Et selon Niigaan Sinclair, Anishinaabe et professeur en études autochtones à l’Université du Manitoba, cette revendication est légitime d’un point de vue historique.
« Les Nations Dakota ont des droits légaux sur la Fourche. Ils ont une longue histoire de négligence, d’oubli et de mauvais traitements de la part de la province du Manitoba. Les peuples Dakota doivent être traités de manière appropriée et respectueuse. »
Revendication légitime
D’ailleurs, le 15 juillet 2024, le ministre des Relations Couronne-Autochtones du Canada, Gary Anandasangaree, avait, au nom du gouvernement fédéral, présenté des excuses à neuf communautés des Premières Nations Dakota et Lakota. Reconnaissant alors que « pendant trop longtemps, le Canada a traité ces Premières Nations injustement comme des «Premières Nations de seconde classe» et des étrangers au Canada ».
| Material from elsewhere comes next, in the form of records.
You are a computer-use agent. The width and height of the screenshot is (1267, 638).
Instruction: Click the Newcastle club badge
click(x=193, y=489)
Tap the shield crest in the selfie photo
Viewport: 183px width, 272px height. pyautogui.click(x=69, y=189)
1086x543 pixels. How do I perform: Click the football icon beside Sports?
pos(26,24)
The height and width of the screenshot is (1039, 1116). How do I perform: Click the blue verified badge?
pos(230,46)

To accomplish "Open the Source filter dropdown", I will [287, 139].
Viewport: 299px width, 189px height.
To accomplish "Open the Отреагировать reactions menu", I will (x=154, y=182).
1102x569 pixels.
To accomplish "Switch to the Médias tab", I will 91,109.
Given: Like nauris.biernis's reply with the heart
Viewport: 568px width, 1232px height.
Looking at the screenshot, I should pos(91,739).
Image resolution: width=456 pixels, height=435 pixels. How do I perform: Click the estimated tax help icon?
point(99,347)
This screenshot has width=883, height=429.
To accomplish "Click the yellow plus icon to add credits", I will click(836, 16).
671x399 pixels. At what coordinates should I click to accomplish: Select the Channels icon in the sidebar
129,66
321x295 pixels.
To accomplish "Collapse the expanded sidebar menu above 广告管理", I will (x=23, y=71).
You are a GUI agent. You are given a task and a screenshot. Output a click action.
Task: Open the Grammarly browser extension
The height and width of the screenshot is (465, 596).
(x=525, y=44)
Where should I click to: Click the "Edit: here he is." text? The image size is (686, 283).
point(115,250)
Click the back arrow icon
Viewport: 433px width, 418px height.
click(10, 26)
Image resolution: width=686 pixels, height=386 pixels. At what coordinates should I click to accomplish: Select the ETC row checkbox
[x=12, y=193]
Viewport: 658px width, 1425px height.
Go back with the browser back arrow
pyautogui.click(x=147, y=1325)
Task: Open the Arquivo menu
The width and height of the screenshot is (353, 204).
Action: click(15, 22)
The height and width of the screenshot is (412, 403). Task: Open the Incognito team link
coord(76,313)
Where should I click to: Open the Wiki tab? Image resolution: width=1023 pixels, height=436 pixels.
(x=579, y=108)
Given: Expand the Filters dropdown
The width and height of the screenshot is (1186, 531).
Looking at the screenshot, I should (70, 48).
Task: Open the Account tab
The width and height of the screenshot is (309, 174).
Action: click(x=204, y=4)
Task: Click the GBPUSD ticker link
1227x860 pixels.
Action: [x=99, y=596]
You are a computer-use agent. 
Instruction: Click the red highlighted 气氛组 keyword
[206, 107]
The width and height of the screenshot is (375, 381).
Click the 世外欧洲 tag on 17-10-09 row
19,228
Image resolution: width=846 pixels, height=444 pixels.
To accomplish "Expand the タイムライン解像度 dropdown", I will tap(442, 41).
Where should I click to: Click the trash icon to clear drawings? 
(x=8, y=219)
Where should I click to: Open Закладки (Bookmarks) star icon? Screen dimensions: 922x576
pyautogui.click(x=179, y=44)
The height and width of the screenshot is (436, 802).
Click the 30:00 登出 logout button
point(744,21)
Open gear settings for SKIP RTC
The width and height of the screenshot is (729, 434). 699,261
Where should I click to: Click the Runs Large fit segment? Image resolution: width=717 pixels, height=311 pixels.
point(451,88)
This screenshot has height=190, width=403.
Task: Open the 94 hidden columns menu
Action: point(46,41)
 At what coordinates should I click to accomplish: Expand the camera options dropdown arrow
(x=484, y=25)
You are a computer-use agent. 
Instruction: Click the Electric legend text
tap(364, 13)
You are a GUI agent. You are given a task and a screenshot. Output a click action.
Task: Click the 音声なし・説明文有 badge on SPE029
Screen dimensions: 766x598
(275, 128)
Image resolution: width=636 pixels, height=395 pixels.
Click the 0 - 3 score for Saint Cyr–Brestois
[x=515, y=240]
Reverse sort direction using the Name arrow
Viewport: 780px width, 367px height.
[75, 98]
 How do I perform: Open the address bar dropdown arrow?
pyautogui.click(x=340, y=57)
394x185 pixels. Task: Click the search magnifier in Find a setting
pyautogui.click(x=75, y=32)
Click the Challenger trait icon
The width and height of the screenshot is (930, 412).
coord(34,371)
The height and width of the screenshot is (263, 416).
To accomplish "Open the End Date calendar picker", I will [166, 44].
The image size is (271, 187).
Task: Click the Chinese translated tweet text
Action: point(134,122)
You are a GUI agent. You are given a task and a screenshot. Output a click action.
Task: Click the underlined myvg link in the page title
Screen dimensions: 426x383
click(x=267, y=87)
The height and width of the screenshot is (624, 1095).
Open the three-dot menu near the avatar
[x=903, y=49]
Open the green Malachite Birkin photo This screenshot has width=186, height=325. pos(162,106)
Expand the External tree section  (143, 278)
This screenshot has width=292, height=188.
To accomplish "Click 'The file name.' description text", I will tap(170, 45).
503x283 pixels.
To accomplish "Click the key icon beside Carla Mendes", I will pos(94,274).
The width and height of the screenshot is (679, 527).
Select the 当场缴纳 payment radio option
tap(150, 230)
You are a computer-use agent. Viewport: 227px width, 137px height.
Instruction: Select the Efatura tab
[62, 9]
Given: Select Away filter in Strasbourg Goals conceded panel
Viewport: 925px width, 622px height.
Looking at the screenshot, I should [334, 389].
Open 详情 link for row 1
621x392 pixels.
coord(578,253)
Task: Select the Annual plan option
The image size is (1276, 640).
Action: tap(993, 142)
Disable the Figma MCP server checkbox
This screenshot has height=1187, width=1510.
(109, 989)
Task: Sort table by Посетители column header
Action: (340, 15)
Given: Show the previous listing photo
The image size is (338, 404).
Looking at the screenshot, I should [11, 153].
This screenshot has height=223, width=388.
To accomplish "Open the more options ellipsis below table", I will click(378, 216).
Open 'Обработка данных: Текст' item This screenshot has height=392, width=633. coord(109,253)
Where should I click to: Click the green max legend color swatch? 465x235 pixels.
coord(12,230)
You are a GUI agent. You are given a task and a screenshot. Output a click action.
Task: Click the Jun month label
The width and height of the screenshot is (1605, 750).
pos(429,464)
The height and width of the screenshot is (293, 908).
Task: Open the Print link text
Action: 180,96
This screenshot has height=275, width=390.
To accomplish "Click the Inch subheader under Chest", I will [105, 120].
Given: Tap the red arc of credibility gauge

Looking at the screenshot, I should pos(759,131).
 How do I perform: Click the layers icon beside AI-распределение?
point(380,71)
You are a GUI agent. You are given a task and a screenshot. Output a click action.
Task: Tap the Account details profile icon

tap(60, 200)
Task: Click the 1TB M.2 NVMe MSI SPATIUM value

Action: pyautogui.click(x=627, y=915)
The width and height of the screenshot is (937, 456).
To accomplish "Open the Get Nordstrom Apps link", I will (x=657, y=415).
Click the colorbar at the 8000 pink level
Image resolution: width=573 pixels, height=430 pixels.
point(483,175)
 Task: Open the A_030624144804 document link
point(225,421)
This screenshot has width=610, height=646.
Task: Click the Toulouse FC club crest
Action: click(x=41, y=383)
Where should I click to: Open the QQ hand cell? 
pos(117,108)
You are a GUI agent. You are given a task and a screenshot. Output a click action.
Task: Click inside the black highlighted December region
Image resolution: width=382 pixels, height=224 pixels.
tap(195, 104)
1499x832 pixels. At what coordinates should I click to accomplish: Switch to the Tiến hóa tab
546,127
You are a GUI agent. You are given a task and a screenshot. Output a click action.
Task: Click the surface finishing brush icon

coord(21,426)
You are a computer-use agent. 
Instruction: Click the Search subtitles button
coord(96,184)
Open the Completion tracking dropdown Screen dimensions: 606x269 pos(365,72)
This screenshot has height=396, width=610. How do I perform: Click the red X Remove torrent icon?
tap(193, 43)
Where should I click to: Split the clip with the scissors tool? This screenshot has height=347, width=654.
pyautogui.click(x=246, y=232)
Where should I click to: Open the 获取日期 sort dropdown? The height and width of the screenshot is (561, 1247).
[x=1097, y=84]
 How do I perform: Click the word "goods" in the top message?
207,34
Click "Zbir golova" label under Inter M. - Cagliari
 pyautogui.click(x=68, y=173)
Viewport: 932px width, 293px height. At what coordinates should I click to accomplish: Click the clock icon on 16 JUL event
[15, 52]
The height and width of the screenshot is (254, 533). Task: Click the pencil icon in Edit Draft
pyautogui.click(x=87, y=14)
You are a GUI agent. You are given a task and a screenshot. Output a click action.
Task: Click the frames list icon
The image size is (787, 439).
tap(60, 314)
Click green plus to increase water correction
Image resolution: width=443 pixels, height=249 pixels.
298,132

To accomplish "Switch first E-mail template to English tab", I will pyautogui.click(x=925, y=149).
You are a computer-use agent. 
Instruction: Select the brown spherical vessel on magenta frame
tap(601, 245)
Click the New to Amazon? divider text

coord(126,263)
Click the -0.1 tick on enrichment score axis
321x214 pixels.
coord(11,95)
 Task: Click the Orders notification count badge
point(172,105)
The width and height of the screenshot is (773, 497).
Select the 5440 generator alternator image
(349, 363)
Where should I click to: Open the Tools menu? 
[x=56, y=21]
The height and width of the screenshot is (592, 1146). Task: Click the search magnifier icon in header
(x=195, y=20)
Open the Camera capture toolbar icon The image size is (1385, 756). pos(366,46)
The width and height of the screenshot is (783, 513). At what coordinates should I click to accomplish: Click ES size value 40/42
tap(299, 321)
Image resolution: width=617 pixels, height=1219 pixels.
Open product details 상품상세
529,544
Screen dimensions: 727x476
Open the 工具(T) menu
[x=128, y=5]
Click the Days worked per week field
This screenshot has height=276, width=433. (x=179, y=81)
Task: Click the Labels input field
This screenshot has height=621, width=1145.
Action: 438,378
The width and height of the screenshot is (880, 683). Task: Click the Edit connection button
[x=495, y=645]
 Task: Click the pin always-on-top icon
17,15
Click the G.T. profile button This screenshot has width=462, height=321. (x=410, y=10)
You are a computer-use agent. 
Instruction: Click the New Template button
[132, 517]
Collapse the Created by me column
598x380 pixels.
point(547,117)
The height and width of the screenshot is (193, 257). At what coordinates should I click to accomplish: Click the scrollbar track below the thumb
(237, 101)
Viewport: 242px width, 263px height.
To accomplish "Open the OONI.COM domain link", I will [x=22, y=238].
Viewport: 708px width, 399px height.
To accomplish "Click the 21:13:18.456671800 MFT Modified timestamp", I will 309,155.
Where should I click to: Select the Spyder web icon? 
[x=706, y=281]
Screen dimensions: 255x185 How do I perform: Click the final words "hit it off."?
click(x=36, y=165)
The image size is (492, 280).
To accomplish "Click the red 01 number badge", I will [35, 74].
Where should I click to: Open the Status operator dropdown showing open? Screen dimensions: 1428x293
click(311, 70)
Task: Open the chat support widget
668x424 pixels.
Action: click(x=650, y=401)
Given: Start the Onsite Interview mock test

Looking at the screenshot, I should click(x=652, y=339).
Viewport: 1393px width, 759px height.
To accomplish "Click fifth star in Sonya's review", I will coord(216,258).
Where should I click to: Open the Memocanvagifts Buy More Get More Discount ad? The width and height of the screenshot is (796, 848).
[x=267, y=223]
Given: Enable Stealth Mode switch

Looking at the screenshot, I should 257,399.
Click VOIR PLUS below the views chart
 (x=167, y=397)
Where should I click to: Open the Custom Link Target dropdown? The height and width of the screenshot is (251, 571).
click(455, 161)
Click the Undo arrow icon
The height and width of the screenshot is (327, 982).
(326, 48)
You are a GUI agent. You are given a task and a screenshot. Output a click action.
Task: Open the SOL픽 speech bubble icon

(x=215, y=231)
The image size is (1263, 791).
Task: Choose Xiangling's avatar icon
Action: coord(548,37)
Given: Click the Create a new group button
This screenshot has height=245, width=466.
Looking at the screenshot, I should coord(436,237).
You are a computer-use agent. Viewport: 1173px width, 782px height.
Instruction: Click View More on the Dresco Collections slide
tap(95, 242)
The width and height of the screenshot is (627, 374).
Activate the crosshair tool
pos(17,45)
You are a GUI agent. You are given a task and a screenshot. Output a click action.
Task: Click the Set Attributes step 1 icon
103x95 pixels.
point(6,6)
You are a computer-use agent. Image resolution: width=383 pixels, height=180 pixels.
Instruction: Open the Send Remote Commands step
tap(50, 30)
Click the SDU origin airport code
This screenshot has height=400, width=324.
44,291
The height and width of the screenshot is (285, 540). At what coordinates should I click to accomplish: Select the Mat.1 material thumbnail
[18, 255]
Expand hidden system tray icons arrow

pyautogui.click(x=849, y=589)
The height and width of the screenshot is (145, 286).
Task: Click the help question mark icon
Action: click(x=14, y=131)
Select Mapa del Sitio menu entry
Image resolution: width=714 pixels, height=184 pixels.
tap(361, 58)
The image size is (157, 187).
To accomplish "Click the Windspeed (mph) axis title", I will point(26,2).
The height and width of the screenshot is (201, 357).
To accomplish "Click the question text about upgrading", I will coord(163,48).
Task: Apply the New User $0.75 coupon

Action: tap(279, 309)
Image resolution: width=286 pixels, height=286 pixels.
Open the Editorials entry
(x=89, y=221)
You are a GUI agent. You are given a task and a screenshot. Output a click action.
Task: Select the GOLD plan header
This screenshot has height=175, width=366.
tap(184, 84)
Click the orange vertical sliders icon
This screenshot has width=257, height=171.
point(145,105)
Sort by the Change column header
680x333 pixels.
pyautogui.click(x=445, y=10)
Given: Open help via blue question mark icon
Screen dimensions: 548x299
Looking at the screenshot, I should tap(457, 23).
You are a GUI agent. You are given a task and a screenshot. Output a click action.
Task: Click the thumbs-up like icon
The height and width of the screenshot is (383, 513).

Là où les choses se compliquent un peu, et bien c’est que les Métis de la Rivière-Rouge aussi ont un droit légitime sur ces terres. De fait, la Loi sur le Manitoba (1870) réservait plus de 566 000 hectares de terre aux Métis. Même si dans les faits, à peine 15 % des terres promises ont finalement été distribuées, il n’en demeure pas moins que les revendications métisses sont fondées.
Mais Niigaan Sinclair souligne que ce n’est pas si simple. « Le fait est que les terres promises aux Métis de la Rivière-Rouge étaient à l’origine dues aux Premières Nations. »
En ce sens, le professeur fait entendre que les Métis de la Rivière-Rouge ont un rôle à jouer dans les revendications des Premières Nations.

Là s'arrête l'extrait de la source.